Strong Revenue and EBITDA Growth
In the second quarter of 2025, Tenet Healthcare reported net operating revenues of $5.3 billion and a consolidated adjusted EBITDA of $1.121 billion, showcasing a 19% growth compared to the same period in 2024. The adjusted EBITDA margin improved by 280 basis points to 21.3%, reflecting efficient operations and strong same-store growth.
USPI Performance
USPI, a critical segment for Tenet, demonstrated an 11% year-over-year growth in adjusted EBITDA, achieving a margin of 39.2%. This growth was driven by a 7.7% increase in same facility revenues and a notable 12.6% rise in total joint replacements in ambulatory surgery centers (ASCs).
Hospital Segment Growth
The hospital segment saw a 25% increase in adjusted EBITDA, reaching $623 million in Q2 2025. Margins improved by 300 basis points to 15.6%, supported by a 1.6% rise in same hospital inpatient admissions, indicating a solid performance in this sector.
Share Repurchase Program Expansion
Tenet deployed $1.1 billion to repurchase 7.2 million shares in the first half of 2025. The board further authorized an additional $1.5 billion increase to the share repurchase program, reflecting confidence in the company’s financial flexibility and commitment to enhancing shareholder value.
Increased Full-Year Guidance
The company raised its full-year 2025 adjusted EBITDA guidance by $395 million, setting a new range of $4.4 to $4.54 billion.
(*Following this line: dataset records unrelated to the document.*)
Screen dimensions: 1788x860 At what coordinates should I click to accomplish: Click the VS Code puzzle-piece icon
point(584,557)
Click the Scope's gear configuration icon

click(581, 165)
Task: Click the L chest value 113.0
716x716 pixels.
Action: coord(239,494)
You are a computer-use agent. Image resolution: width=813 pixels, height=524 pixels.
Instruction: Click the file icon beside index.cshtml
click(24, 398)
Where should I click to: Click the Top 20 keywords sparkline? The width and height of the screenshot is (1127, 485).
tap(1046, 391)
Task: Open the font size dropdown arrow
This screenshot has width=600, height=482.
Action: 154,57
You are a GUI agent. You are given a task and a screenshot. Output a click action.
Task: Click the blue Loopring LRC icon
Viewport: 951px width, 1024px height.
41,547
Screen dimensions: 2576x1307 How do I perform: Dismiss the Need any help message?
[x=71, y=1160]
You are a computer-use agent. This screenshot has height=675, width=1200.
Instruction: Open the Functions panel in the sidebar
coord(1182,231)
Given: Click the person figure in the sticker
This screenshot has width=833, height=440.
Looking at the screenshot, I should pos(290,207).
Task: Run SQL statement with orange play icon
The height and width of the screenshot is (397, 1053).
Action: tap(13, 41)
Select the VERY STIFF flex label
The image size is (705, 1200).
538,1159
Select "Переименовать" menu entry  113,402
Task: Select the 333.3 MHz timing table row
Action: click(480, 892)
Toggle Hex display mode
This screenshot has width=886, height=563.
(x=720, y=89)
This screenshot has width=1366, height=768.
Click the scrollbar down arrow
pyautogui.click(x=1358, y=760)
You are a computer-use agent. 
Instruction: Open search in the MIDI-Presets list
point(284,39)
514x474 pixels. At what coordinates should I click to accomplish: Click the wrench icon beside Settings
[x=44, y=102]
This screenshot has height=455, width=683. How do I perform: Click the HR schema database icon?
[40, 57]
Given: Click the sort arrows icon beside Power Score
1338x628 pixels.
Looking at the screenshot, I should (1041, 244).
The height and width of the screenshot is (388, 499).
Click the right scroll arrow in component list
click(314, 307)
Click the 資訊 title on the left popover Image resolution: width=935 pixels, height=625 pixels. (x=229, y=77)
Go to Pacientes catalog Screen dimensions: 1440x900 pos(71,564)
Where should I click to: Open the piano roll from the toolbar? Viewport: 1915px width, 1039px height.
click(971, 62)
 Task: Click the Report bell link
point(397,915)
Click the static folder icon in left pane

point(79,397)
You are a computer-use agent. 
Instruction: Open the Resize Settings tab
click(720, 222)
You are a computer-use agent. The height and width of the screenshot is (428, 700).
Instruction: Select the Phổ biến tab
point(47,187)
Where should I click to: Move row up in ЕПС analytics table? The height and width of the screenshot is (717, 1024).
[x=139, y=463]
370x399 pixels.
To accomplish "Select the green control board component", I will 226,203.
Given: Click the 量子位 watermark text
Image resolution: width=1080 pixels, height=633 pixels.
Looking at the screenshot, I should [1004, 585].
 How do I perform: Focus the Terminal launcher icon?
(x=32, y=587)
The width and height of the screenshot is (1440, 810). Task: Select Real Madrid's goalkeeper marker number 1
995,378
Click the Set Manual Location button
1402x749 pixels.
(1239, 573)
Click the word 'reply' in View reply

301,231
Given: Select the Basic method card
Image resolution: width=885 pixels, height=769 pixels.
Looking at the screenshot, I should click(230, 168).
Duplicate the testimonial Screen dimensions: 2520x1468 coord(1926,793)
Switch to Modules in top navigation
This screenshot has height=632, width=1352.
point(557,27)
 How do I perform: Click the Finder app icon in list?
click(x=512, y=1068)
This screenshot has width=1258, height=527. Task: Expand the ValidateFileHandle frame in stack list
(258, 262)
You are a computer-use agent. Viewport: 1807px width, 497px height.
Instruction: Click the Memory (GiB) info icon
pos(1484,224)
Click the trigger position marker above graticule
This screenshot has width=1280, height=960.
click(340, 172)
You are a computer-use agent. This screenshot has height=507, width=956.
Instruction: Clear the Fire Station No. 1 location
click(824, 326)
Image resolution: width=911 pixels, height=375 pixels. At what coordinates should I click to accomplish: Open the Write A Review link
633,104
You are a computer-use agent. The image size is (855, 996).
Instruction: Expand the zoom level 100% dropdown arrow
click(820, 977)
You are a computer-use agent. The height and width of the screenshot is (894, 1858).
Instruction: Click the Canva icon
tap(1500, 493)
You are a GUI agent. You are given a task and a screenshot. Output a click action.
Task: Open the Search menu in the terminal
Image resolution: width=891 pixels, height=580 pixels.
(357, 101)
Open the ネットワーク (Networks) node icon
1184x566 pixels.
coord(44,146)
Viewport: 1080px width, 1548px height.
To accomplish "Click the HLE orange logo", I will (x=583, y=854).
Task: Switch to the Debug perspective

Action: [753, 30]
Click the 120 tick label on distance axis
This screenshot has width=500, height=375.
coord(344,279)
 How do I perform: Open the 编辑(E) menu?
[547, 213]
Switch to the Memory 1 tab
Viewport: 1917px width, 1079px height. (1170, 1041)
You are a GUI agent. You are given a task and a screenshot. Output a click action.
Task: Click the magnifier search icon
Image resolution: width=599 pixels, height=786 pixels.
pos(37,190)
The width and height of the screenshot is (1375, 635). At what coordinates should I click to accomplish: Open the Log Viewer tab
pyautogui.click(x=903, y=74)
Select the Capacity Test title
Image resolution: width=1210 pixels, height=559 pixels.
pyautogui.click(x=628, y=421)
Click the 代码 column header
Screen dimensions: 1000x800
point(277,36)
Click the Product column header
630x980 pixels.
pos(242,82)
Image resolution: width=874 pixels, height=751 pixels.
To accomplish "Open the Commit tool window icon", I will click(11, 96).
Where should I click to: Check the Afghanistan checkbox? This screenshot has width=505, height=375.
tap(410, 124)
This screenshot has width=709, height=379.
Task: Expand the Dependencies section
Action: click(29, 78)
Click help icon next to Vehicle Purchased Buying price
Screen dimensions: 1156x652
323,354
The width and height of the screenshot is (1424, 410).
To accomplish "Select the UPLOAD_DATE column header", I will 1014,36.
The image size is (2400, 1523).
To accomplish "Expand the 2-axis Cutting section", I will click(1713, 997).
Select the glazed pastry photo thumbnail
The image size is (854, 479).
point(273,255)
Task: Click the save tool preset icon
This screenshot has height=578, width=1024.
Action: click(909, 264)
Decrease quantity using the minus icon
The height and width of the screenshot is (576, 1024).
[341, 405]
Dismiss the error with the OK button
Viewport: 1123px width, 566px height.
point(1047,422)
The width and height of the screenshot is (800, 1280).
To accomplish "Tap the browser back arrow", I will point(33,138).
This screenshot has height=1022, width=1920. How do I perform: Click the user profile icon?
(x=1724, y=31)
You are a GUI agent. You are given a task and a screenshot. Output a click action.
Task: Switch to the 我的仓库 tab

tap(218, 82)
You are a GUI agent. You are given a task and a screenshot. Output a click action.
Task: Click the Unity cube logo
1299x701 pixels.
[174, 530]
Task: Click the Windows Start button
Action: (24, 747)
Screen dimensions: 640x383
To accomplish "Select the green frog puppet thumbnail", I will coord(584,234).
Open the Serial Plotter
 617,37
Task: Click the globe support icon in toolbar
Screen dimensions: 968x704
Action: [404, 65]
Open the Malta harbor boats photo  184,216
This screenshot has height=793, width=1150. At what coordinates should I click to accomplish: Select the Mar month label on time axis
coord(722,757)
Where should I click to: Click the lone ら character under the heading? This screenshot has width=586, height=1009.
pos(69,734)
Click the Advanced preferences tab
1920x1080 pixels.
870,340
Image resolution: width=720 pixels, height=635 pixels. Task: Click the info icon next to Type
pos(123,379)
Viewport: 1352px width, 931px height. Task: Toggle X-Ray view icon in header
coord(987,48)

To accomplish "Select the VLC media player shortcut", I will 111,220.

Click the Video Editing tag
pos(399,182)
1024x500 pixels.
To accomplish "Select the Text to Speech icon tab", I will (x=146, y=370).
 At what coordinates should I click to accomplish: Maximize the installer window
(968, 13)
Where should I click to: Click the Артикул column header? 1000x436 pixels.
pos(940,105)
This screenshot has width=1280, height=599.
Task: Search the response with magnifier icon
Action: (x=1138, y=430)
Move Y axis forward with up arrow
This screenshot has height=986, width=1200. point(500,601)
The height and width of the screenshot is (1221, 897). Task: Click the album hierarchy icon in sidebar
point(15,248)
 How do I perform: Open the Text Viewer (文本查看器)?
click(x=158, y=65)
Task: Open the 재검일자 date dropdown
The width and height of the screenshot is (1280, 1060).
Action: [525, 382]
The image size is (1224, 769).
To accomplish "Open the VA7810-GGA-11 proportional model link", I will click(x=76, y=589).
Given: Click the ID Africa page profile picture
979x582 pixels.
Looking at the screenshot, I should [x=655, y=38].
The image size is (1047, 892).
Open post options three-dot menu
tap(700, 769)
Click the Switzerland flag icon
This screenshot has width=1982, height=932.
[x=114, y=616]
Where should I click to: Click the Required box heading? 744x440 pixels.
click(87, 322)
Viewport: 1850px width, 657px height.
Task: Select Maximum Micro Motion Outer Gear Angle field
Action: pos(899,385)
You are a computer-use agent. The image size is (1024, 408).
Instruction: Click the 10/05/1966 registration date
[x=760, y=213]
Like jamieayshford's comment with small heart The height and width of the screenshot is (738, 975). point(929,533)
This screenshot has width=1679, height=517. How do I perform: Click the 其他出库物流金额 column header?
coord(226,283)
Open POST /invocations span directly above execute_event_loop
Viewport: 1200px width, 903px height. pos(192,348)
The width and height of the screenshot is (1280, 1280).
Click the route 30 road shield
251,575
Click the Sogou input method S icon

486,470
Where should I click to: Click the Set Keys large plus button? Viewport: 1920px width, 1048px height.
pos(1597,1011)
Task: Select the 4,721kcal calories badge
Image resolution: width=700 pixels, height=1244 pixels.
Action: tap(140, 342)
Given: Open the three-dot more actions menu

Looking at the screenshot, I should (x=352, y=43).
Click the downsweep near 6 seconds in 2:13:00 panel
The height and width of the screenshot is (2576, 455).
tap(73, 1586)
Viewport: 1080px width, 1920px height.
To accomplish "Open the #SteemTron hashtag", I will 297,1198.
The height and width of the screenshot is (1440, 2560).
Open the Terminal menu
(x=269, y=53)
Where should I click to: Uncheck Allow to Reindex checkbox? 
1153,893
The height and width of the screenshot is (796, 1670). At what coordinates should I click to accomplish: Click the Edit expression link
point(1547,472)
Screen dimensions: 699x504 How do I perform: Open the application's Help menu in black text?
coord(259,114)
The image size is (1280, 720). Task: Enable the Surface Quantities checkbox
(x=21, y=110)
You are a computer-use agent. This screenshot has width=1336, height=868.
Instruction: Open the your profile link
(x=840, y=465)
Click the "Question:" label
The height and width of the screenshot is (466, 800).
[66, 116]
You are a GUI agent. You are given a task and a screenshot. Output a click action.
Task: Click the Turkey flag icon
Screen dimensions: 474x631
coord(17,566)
This reflects a 12% growth over 2024, underscoring Tenet’s confidence in its business fundamentals and anticipated growth.
Volume Guidance Reduction
Despite the overall positive outlook, Tenet adjusted its guidance for same hospital admissions growth, lowering it by 50 basis points to a range of 1.5% to 2.5% for 2025. This indicates a slight deceleration in expected volume growth.
USPI Case Volume Decline
USPI experienced a 0.6% decline in case volumes, attributed to a shift towards higher acuity services, which may reduce overall case volume. This shift reflects a strategic focus on more complex procedures, potentially impacting volume metrics.
Forward-Looking Guidance
Looking ahead, Tenet Healthcare remains optimistic, with raised full-year 2025 adjusted EBITDA guidance and strong cash flow generation. The company reported $743 million in free cash flow for the second quarter and $2.6 billion in cash on hand as of June 30, 2025. The expanded share repurchase program further underscores Tenet’s confidence in its financial stability and growth prospects.
In conclusion, Tenet Healthcare’s earnings call highlighted a strong financial performance with significant growth in revenue and EBITDA. Despite minor concerns over volume guidance and USPI case volumes, the company’s strategic initiatives and robust financial health paint a positive outlook for the future.